FreeRTOS vs Bare-metal comparision STM32

Thank you for the reply. The result is the same – function called from task execute faster. No matter how many times I call foo not in task ;/ To be sure that printf function is not the reason of additional cpu cycles I saved DWT->CYCCNT to variable before calling printf.

FreeRTOS vs Bare-metal comparision STM32

Thank you for the quick reply 🙂 Of course, when I use polling, the cpu utilization will be much higher. My bare-metal program is event and interrupt driven so it should be more efficiency than that with freertos, shouldn’t it? With RTOS cpu has more work to do e.g. context switch. The code included above is simple example of the problem. Of cource, the results are real for this example.

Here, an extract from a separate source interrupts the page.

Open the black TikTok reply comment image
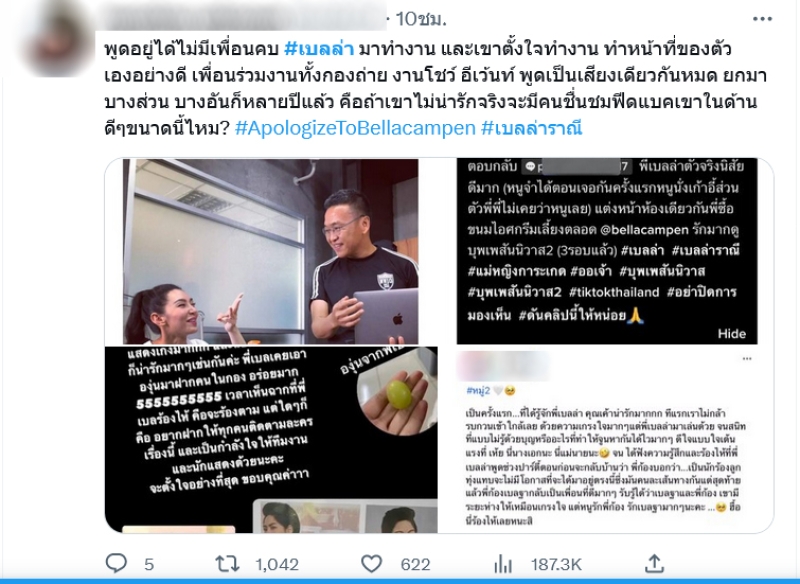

FreeRTOS vs Bare-metal comparision STM32

As to why the function runs faster in task than in main, I can think of a couple of reasons. One is that the FreeRTOS Start Scheduler function does some hardware initilization, and that might change some of processor speed. It might have turned on a hardware cache, and the task stack might be in faster ram than the main function if your processor has external ram. As to which system will be more efficient, as many things the answer will be “It Depends”. A home-grown bare metal system may be slightly more efficient in switching between operations, but a context switch actually is fairly cheap, not much more than the cost of an ISR entry. The biggest difference will be that a system like FreeRTOS will tend to give better performance in response time as you will put less code in the ISR, and the tasks can be preemptive, rather than having to wait for the current operation to reach a decision point. The need for the bare-metal system to have frequent stop point may make the RTOS based code more efficient.

FreeRTOS vs Bare-metal comparision STM32

Thank you. You are probably right becouse when I test single operation like ‘i++’ inside and outside the task the difference is about 1 cpu cycle so it looks like processor needs more time to fetch/store variable.